God — whatever he may be to you, or nothing at all if you choose! — does not dwell on unpleasant things like rules, laws, right or wrong, good or evil. He cares only for your pleasure and satisfaction. All that offends him is the intractableness of some folks who insist that Jesus Christ is Lord; the Way, the Truth, and the Life.
It’s a very popular message in our culture today, where rights and opinions are paramount, and autonomy is inviolate. Obedience is a very bad word. Humility and reverence and sacrifice are spit out like sour milk. We’re quite sickened by the very concepts.

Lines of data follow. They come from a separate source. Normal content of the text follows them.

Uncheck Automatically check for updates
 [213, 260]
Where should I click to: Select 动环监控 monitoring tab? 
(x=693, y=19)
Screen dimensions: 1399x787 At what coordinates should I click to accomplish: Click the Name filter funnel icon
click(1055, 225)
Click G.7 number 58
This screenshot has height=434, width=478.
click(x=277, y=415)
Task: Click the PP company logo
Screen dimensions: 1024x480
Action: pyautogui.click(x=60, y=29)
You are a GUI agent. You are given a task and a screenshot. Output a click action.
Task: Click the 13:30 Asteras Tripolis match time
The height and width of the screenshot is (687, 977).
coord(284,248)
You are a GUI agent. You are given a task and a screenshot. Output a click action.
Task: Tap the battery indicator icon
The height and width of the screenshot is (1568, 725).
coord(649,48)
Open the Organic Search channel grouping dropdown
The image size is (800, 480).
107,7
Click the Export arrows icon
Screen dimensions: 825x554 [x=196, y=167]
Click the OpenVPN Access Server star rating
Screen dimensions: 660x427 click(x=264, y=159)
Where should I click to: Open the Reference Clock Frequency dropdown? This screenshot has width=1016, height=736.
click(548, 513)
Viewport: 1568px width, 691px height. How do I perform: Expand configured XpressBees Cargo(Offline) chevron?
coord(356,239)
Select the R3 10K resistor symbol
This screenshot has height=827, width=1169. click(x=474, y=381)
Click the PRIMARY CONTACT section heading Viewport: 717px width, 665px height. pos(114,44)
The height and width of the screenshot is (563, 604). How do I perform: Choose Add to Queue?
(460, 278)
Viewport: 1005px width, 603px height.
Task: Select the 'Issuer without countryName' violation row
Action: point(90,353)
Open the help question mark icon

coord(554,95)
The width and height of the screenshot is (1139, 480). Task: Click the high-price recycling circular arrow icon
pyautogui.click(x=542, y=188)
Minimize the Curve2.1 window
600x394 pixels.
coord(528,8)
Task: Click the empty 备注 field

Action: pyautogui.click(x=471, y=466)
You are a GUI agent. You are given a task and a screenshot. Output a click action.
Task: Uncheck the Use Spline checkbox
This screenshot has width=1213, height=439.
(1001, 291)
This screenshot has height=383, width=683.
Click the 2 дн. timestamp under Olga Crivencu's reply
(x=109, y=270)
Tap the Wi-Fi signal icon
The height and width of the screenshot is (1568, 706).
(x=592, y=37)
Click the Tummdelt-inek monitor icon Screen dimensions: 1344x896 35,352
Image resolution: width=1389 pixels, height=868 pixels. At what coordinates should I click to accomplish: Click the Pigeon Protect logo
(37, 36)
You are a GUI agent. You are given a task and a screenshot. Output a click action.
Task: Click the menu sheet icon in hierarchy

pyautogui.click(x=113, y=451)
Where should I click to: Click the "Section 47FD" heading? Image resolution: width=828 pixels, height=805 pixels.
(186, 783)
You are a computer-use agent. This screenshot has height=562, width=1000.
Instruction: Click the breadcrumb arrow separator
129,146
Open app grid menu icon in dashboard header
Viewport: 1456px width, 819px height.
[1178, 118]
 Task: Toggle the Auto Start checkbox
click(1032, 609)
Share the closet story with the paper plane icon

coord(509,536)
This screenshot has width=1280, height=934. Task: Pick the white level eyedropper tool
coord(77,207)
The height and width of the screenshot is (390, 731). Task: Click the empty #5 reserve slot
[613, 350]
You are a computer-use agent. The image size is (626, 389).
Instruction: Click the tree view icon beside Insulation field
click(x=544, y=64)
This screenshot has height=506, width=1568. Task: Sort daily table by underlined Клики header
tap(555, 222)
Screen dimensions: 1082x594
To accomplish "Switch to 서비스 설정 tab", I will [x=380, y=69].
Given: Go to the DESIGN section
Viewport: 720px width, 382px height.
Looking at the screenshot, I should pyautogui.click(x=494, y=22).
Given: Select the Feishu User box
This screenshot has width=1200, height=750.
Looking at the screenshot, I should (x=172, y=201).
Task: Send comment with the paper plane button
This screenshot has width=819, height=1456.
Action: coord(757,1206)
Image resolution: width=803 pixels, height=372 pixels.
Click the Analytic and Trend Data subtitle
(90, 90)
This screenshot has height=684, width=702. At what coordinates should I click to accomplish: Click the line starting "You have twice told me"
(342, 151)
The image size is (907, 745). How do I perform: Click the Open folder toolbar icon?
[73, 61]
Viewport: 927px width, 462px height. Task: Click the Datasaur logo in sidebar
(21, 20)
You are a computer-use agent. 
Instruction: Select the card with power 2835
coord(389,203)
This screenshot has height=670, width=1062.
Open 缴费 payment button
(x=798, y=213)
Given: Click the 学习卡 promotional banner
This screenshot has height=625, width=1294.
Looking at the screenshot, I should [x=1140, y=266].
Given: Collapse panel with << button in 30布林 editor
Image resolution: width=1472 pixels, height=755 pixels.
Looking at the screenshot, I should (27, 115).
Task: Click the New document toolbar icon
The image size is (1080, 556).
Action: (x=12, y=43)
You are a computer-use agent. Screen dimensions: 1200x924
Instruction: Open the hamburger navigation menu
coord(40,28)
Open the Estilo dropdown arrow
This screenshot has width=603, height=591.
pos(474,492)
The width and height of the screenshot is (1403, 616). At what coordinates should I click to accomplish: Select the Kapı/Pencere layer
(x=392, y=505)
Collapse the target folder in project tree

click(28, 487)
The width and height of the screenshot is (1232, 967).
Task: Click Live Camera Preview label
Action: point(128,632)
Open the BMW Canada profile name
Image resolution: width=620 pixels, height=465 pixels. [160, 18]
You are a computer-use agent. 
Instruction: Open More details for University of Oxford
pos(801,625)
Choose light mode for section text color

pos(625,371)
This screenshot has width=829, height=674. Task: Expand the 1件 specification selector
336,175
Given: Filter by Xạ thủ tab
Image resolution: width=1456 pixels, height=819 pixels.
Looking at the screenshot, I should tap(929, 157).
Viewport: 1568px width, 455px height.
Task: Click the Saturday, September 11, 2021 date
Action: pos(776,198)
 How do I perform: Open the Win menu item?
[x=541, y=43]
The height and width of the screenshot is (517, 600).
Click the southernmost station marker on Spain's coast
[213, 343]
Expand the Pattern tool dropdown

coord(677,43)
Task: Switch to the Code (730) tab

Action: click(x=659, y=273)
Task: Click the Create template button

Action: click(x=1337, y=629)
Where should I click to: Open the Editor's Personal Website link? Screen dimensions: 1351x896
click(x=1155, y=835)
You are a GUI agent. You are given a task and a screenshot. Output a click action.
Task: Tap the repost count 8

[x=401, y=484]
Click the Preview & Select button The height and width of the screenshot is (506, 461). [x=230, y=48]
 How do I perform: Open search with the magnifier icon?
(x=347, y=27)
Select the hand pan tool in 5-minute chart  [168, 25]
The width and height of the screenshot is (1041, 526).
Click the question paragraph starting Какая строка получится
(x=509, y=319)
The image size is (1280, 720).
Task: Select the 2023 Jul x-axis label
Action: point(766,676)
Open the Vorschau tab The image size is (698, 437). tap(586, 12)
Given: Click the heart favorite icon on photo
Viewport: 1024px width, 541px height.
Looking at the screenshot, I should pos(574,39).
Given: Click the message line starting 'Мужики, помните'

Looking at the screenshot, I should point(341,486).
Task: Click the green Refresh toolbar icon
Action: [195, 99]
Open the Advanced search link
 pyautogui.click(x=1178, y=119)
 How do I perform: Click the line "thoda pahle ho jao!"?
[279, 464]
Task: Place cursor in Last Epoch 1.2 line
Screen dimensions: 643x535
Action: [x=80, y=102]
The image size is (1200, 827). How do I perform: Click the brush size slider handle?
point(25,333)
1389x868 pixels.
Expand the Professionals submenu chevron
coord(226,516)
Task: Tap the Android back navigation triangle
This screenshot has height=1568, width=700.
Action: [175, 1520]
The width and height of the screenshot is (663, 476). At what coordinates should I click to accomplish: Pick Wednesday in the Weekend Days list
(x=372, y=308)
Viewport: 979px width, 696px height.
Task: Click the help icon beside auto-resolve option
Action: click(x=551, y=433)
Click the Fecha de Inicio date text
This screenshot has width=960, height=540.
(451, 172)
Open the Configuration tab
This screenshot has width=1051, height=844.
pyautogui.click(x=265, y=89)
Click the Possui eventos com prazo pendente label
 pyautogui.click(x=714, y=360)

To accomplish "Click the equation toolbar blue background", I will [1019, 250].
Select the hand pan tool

Bell’s and Shuck’s words sound very sweet indeed to ears itching for such pleasing affirmation and permission. Come, be your own god. Establish your own law. Determine for yourself what is good and what is not. Worship yourself. Worship your own ideals. Make social justice your religion, and by your own decree establish what justice means. Listen to the wisdom of the age and mold your god accordingly.
Bell and Shuck are fools handing out Play-doh to more poor fools who listen to them and start molding and squishing their own god.
Their malleable inventions will never save them. For that you need solid wood.
I’ll take the foolishness of the Cross over the wisdom of this world any day.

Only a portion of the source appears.